If you look in Mark and Matthew’s gospels you notice that Jesus’ visit to Nazareth occurs much later in his ministry.  Jesus does all sorts of things before he actually gets to Nazareth.  Healings, calling his disciples, teaching different parables, traveling around the countryside.  But Luke wants to have his trip to Nazareth be the first thing he narrates about Jesus’ ministry.  His nod to these other things that have happened is this statement in verse 15, “He began to teach in their synagogues and was praised by everyone.” 

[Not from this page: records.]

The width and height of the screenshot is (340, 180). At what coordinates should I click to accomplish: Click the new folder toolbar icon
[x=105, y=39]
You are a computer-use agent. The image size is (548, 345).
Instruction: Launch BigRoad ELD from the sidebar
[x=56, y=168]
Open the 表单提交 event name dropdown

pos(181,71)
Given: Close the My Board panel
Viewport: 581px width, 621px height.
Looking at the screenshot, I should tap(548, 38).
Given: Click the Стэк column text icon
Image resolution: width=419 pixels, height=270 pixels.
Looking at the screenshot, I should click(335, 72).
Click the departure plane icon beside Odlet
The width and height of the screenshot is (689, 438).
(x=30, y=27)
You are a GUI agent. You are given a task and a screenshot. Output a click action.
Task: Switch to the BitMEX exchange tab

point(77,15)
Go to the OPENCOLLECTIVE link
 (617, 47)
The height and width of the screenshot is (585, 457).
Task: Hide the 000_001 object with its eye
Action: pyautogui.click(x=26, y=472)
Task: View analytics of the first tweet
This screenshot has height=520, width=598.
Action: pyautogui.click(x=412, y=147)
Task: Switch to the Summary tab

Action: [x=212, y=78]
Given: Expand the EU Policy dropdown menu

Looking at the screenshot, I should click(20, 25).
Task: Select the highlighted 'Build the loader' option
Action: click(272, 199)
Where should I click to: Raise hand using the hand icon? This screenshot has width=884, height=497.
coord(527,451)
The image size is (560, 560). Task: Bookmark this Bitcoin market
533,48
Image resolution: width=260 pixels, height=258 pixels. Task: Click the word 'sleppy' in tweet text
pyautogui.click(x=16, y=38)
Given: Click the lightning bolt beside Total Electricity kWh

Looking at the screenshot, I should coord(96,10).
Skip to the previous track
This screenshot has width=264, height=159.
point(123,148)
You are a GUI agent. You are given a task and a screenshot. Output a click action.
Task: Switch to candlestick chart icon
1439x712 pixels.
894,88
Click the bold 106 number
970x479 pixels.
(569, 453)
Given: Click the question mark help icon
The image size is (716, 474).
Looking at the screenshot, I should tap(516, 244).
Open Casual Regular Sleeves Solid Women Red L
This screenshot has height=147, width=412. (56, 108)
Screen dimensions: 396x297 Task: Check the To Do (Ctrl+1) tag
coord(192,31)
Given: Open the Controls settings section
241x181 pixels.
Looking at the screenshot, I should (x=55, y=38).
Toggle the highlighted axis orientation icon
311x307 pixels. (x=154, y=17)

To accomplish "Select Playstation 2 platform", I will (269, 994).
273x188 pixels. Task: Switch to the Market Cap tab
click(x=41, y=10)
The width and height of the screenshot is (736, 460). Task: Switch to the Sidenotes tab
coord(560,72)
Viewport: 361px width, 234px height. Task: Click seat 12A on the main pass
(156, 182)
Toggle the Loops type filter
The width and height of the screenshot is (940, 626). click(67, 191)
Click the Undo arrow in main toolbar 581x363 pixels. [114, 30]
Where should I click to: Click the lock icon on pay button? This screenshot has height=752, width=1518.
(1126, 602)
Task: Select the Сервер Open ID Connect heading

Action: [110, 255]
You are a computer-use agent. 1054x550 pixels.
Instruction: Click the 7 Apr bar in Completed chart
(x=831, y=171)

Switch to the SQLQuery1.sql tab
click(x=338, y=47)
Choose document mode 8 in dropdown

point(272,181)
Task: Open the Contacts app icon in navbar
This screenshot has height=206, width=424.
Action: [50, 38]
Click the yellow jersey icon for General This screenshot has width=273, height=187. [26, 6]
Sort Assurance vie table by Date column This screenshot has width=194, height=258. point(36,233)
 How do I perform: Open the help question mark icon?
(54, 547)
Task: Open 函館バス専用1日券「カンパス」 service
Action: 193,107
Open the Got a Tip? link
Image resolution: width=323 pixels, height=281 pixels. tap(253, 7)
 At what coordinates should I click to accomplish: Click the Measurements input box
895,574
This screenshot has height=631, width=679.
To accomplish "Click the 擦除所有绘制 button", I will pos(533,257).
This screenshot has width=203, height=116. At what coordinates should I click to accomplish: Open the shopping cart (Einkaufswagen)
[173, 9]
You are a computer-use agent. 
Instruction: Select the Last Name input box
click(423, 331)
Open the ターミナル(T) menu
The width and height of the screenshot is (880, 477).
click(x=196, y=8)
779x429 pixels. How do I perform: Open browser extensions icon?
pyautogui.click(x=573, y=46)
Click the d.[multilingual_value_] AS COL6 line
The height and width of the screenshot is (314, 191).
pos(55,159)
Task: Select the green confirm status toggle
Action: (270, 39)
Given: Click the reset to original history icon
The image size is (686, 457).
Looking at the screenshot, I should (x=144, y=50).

            Luke places this Nazareth story where he does because for him it is the entire ministry of Jesus in a nutshell.  He’s basically using the same technique as a modern day newspaper reporter.  In newspaper articles, the first paragraph or two are designed to tell the whole story in condensed form.  If you read the opening paragraph closely then you get the gist of the whole story.  The rest of the article serves to provide further details and fill out the picture.  Luke’s strategy here is not to provide a chronological account of Jesus’ ministry, but to offer an opening story that summarizes the meaning of the whole rest of the story.  So Jesus’ talk in this synagogue serves like his inaugural address where he highlights what he is all about.  Or it’s like his personal mission statement.  So, this passage asks for our attention because of where Luke has located it in his gospel.  If we get what’s going on here, we will have a pretty good grasp of the rest of the gospel which provides more of the details and fills out the picture of Jesus’ ministry.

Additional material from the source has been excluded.